Eine Ausstellung im Erd- und Obergeschoss des Alten Schauspielhauses zeigt Entwürfe, alle annähernd im DIN-A3-Format, die in die Endrunde gingen. Zu sehen sind auch solche, die als Vorlage für jeweils 250 Plakat-Druckexemplare im DIN-A1-Format pro Inszenierung dienen. „Wir gehen mit den grafischen Entwürfen neue Wege in der Werbung für unser Haus, weil wir außer unserem Stammpublikum auch Menschen ansprechen wollen, die unser Theater noch nicht kennen“, sagt Manfred Langner.

Studenten sorgen für Werbung im Stadtraum

Die Idee leuchtet ein: Wer nie im Theater war, dem sagen fotografische Porträts der dort tätigen Schauspieler nicht viel. Werden auf einem Plakat inhaltliche Schwerpunkte einer Inszenierung gesetzt, fällt die Werbung im Stadtraum eher auf. „Studenten, die sich mit Illustration befassen, haben es schwer, ihre Entwürfe landen meist in der Schublade oder gleich im Papierkorb“, sagt Isabella Heudorf. Sie ist seit zwölf Jahren dem Trägerverein der Schauspielbühnen Stuttgart verbunden und knüpfte nach Absprache mit der Intendanz den Kontakt zur Hochschule Konstanz – und rannte offenen Türen ein.

„Theaterplakate sind praxisorientierte Arbeiten, die Illustrationen darauf Übertragungen des Sujets“, sagt der Konstanzer Professor Thilo Rothacker. „Beflügelt und erfreut“ von der Idee, lud Manfred Langner 25 Studenten und ihren Professor zur Hausbesichtigung und Vorstellung ein.

Spiegelung von Atmosphäre und Regiearbeit

Und nach dem Querlesen der Schauspieltexte machten sich die Studenten an die Arbeit. „Zu viel Text zu lesen verstellt den Blick, wichtiger war, Atmosphäre und Regiearbeit zu erleben“, sagt Professor Rothacker. Viele Entwürfe seien für insgesamt 23 Produktionen vorgelegt worden.
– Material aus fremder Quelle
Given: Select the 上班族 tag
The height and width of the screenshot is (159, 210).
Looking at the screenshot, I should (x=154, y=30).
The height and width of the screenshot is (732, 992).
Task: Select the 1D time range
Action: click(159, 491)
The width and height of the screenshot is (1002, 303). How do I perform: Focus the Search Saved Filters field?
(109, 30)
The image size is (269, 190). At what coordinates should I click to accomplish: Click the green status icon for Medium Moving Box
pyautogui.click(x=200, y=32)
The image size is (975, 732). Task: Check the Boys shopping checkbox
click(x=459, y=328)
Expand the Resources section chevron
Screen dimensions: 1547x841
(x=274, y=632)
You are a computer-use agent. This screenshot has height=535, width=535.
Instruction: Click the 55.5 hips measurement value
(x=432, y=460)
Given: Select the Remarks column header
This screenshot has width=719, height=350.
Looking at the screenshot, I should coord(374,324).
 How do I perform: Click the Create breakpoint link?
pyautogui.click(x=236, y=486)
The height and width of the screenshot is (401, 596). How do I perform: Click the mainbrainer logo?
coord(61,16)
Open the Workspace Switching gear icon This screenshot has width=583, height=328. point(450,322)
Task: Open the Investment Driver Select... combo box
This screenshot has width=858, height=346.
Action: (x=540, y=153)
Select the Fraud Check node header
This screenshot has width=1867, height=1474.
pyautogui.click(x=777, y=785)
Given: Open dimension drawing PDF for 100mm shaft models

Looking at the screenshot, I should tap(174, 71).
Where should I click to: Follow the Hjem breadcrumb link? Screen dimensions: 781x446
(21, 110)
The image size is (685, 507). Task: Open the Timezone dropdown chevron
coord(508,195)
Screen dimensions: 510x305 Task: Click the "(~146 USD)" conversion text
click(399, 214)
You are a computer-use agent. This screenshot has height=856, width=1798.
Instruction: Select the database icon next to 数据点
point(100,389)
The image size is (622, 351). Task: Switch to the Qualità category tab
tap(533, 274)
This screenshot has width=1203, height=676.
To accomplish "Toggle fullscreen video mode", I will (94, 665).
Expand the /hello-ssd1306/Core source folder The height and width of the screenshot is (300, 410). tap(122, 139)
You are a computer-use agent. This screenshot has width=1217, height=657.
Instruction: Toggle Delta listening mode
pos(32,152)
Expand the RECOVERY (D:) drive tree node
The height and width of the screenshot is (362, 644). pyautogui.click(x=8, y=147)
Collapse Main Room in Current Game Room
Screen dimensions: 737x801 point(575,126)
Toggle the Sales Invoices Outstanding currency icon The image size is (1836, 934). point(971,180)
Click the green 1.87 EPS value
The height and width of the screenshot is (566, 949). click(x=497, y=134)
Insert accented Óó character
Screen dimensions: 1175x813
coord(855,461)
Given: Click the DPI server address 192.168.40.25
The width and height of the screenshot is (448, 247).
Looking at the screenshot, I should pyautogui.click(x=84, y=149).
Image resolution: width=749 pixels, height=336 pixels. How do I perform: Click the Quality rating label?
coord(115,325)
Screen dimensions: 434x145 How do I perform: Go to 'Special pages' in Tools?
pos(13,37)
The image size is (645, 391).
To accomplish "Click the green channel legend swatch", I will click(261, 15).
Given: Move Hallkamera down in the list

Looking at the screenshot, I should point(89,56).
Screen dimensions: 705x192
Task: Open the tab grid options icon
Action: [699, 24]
Autor des Siegerentwurfs für „Reine Hysterie“ wurde Nico Braun. „Gestalten und Schauspielkunst greifen hier als freie Künste ineinander“, sagt Rothacker.

Die Auswahl der besten studentischen Entwürfe ist noch bis 8. November im Alten Schauspielhaus in Stuttgart zu sehen.